While the amalgamation of brutality and technicality is far from innovative, the precision necessary for these elements to be successfully merged is not easily attained. Of course, where Cytotoxin are concerned, this is but a simple equation having been revealed to them nearly a full decade prior to the release of Nuklearth, with 2012's Radiophobia. Since then, they've become increasingly comfortable in their development, naturally progressing and carefully modifying nuanced aspects of their sound in order to best display their message of post-nuclear apocalyptic desolate chaos, neatly summed up in under 45 minutes of expertly crafted, otherworldly performed brutal death metal.
Featuring an absolute glut of musical references ranging from Gorguts to Cattle Decapitation, even traversing momentarily through Origin territory, this arpeggio-laden, harmonic-induced monument to fanatical creativity and quantum bomb explosiveness is a glowing example of where this genre needs to direct itself to maintain relevance as the extreme metal scene shifts paradigms toward accessibility through its continued incorporation of no longer foreign non-metal influence. Nuklearth never deviates from its initial trademark path of wanton destruction nor its true origins, but in doing so, manages to carry along with it the genre's expanding progressive attitude, attempting a painstakingly plotted kitchen-sink approach, and absolutely nailing it in unique fashion.

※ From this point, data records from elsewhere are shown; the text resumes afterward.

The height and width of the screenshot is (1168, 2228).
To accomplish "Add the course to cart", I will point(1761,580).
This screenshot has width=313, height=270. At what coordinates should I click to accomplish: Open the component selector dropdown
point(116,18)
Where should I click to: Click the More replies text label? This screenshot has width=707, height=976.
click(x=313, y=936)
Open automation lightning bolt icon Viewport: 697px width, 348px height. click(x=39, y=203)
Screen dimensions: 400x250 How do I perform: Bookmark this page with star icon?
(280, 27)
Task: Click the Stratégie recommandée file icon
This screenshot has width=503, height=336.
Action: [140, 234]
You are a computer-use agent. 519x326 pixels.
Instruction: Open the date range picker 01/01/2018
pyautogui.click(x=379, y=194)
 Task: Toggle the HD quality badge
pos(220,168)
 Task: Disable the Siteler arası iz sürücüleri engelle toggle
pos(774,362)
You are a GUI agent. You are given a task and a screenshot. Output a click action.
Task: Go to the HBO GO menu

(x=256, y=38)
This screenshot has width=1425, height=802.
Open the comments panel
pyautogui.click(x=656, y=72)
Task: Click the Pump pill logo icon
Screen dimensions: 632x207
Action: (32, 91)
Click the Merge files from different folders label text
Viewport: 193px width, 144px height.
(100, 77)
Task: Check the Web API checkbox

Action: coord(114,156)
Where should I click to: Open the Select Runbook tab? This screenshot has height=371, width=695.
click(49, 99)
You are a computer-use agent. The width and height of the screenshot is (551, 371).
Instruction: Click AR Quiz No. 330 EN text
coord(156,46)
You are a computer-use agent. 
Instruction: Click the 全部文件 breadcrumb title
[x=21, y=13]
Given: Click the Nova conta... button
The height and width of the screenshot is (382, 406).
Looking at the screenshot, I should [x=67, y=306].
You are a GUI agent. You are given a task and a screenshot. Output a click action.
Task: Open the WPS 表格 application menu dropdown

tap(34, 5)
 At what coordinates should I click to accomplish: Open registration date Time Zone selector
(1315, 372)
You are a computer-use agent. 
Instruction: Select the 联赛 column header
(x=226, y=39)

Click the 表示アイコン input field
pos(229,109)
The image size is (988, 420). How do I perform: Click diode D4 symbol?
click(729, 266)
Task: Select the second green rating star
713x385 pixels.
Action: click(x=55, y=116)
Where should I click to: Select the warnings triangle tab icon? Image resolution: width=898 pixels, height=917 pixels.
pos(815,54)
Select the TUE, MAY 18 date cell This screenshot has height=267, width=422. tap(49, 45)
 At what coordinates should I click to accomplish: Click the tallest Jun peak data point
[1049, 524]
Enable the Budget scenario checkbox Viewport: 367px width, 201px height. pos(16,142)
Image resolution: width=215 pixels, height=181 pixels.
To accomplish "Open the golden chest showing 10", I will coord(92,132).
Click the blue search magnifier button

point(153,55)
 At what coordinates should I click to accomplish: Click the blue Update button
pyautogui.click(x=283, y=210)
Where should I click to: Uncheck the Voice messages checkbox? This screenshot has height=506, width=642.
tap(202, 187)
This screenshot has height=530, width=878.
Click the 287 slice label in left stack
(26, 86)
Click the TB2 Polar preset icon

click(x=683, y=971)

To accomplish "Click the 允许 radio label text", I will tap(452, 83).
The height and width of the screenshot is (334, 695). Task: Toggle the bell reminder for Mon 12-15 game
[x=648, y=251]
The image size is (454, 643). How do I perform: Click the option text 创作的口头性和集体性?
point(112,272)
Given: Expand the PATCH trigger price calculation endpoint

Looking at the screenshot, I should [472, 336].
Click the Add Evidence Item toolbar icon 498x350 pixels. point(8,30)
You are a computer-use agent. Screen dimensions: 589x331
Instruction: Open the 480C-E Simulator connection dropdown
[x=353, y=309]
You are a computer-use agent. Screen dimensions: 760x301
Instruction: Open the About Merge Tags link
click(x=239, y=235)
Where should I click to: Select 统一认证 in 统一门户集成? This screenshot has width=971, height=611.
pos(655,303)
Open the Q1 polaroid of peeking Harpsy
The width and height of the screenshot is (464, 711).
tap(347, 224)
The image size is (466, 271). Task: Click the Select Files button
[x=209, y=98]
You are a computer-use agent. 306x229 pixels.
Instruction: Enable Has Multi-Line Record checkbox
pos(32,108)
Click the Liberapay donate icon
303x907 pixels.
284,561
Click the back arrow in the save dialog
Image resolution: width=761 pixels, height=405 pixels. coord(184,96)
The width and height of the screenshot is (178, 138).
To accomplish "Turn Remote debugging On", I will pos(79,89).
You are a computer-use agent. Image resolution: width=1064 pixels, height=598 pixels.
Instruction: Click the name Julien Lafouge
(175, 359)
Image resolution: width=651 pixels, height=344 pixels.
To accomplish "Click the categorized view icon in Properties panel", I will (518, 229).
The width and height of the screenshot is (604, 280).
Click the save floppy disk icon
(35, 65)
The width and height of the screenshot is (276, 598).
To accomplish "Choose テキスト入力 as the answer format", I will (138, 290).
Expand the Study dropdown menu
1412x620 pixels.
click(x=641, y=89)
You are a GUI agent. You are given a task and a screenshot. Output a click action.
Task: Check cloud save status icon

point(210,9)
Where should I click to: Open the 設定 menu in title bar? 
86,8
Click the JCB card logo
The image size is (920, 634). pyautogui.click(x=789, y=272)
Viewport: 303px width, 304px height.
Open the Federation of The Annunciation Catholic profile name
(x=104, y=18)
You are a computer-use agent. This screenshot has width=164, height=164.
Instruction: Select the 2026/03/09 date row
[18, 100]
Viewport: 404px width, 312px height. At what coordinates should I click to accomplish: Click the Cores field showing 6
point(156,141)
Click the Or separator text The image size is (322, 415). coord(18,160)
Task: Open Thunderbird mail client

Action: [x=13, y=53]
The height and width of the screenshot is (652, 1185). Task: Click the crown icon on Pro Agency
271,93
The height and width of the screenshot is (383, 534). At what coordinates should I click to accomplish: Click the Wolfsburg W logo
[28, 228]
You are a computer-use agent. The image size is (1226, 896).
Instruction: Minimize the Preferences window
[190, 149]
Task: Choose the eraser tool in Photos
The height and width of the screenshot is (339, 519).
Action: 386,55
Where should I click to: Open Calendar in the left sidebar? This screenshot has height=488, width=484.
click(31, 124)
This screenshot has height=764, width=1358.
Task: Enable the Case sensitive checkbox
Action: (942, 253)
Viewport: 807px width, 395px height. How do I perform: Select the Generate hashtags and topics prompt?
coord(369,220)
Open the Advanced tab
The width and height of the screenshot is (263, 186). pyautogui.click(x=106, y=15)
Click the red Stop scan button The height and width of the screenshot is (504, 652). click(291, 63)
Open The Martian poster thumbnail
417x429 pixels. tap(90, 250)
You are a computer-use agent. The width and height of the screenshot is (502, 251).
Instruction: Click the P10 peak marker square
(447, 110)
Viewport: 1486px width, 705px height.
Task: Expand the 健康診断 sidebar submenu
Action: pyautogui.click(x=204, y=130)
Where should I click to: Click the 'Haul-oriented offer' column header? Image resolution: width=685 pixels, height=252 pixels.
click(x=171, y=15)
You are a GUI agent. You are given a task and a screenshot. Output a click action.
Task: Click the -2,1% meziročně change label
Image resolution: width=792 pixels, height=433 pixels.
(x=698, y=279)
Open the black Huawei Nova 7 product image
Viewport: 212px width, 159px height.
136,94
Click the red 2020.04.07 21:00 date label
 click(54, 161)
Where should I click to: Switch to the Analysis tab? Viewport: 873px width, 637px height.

Unabashedly unashamed to stuff melody into every nook and cranny imaginable, Cytotoxin have at this point established themselves as reconstructive habitual abusers of the breakdown, rarely so complacent to let the monotonous chug and grind see more than seconds at a time without the accompaniment of sweeping melodies bursting onto the stage or the much welcomed inclusion of subtle bass guitar soloing to help string things along over a toxic terrain of rotting corpses and putrid waste. And the entire foundation for this lies within the inhuman drumming, which begs the question whether Stephan Stockburger has ever provided a blood sample or if that name is a newly designed AI drum program. Between the oddly timed cymbal play, vigorous double bass work, and groovy gravity blasts, you couldn't fathom writing software to execute these commands as perfectly. And though the production errs on the cleaner side of things, doing so allows for these intricacies to be appreciated to the fullest extent, and it isn't quite so squeaky that it feels plasticized.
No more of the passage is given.